Benzamil induces apoptosis in osteosarcoma cells
To examine whether apoptosis is induced by benzamil, cells were treated with benzamil for 24 hours. Apoptosis was evaluated by chromosome condensation (Figure 2a)19,22 and the TUNEL assay (Figure 2b). The results showed that benzamil treatment increased the numbers of cells with condensed chromosomes and TUNEL-positive signals. Next, MG63 (Figure 2c) and U2OS (Figure 2d) cells were treated with different doses of benzamil, and apoptosis was examined by cleavage of PARP and caspase-7.23 We found that both PARP and caspase-7 were cleaved after benzamil treatment. Subsequently, MG63 (Figure 2e) and U2OS (Figure 2f) cells were treated with benzamil for 0, 0.5, one, three, six, and 24 hours. Cleavage of PARP and caspase-7 was examined by western blot, which revealed that benzamil induces cleavage of PARP and caspase-7 within only a few hours.
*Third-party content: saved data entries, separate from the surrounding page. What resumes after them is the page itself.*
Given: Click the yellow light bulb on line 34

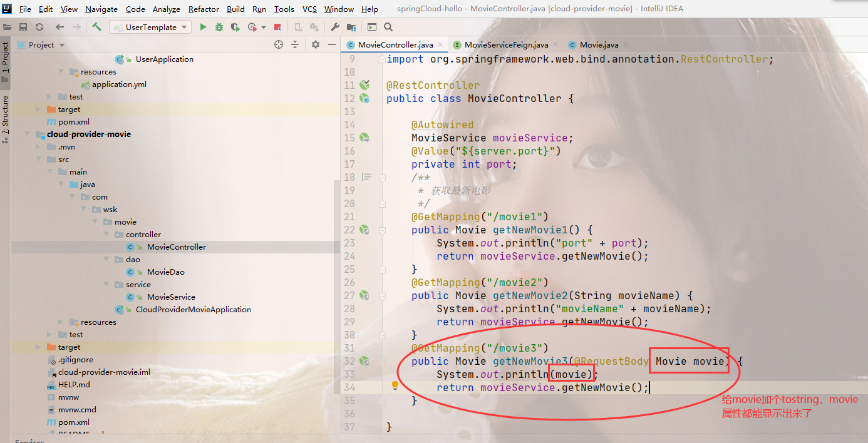Looking at the screenshot, I should click(395, 385).

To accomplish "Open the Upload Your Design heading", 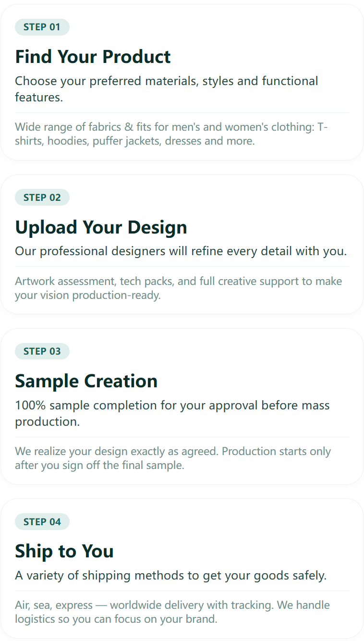I will pyautogui.click(x=101, y=227).
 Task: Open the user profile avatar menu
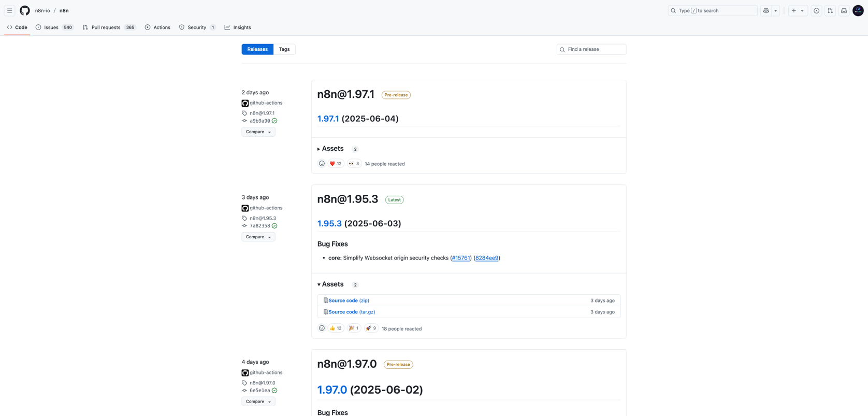click(858, 10)
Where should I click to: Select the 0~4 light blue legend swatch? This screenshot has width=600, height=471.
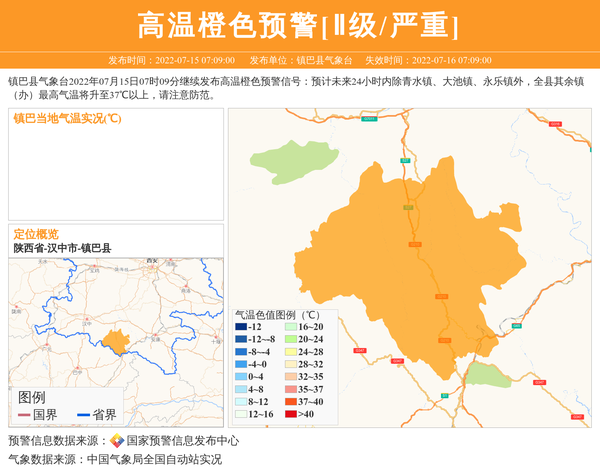click(241, 376)
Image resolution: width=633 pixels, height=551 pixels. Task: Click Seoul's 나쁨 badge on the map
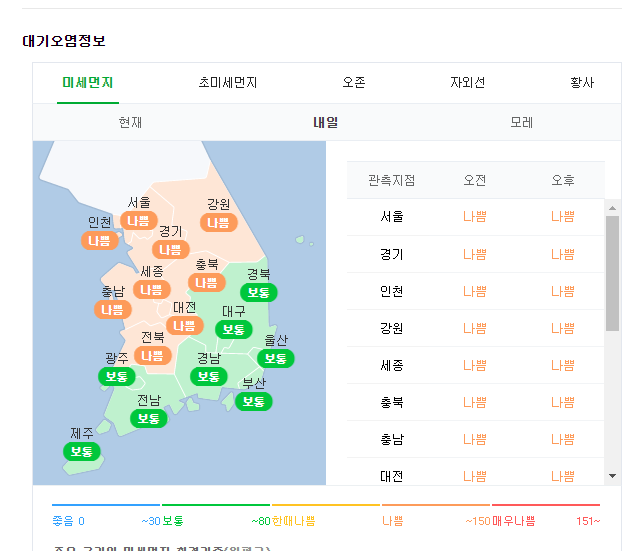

Interestingly, we found that the levels of cleaved PARP and caspase-7 were lower in U2OS cells treated with 200 μM benzamil for 24 hours compared with the 100 μM dose or six hours (Figures 2d and 2f). This result might be due to the fact that apoptotic proteases are quickly degraded after their activation.24 Moreover, MG63 cells were treated with increasing doses of benzamil for 24 hours, and apoptosis was measured by FITC annexin V and PI double staining (Figures 2g and 2h). As expected, we found that benzamil induces apoptosis of MG63 cells in a dose-dependent manner (0 μM vs 50 μM: mean 5.2 (SEM 0.3) vs 14 (SEM 0.13), p < 0.001; 0 μM vs 100 μM: mean 5.2 (SEM 0.3) vs 34 (SEM 0.4), p < 0.001; 0 μM vs 200 μM: mean 5.2 (SEM 0.3) vs 62.5 (SEM 0.9), p < 0.001, one-way ANOVA).
Fig. 2
Benzamil dose-dependently induces apoptosis. MG63 cells were treated with benzamil (100 μM) for 24 hours. Apoptosis was detected according to: a) chromosome condensation assay; and b) terminal deoxynucleotidyl transferase dUTP nick end labelling (TUNEL) assay. c) MG63 and d) U2OS cells were treated with indicated doses of benzamil for 24 hours. Poly-ADP ribose polymerase (PARP) cleavage and caspase-7 activation were examined by western blot analysis. e) MG63 and f) U2OS cells were treated with benzamil (200 μM) for 0, 0.5, one, three, six, and 24 hours. PARP cleavage and caspase-7 activation were examined by western blot analysis. g) MG63 cells were treated with indicated doses of benzamil for 24 hours. Apoptosis was analyzed by FITC annexin V/PI double staining. h) Quantification of apoptosis. Cells represented in the lower right (early apoptosis) and upper right (late apoptosis) quadrants of the graph were defined as apoptotic cells. *p < 0.05 comparing indicated dose with 0 μM, one-way analysis of variance.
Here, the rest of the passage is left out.